GOAL OF THE EXERCISE –
Could you reproduce, word for word, everything below from the line containing "VREAU SA MODIFIC" down to the line containing "Facebook (447, 1461)", with both of those lines included and no others?

DATA FOR ANALYSIS –
§

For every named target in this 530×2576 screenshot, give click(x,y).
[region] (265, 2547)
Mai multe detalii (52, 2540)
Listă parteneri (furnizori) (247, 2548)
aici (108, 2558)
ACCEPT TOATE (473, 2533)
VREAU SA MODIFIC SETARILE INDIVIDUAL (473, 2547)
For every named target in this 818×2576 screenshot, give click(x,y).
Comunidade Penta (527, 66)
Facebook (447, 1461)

§

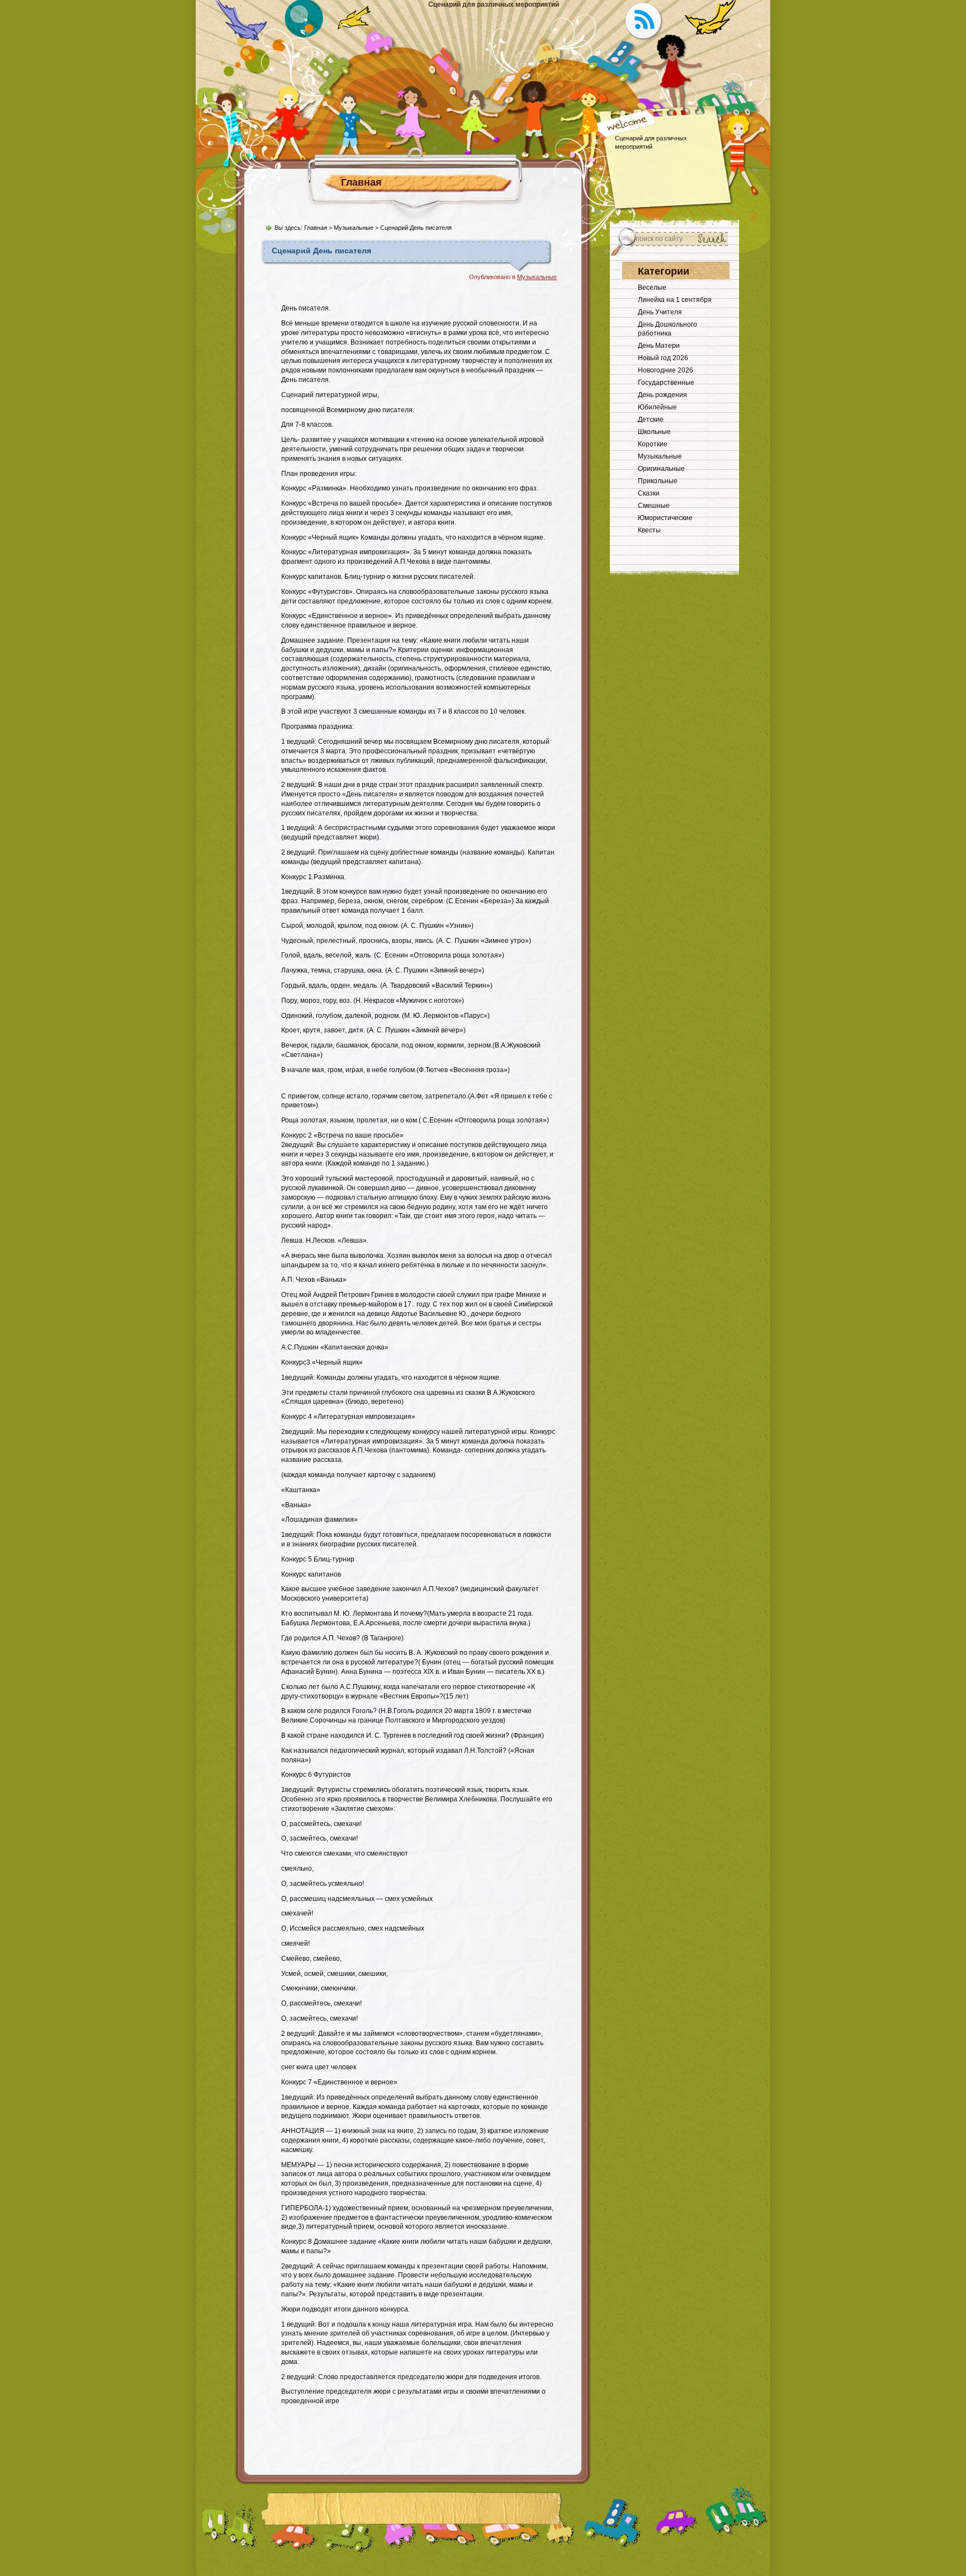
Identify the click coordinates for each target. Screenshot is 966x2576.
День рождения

§

RESPONSE AREA –
VREAU SA MODIFIC SETARILE INDIVIDUAL (473, 2547)
For every named target in this 818×2576 screenshot, give click(x,y).
Comunidade Penta (527, 66)
Facebook (447, 1461)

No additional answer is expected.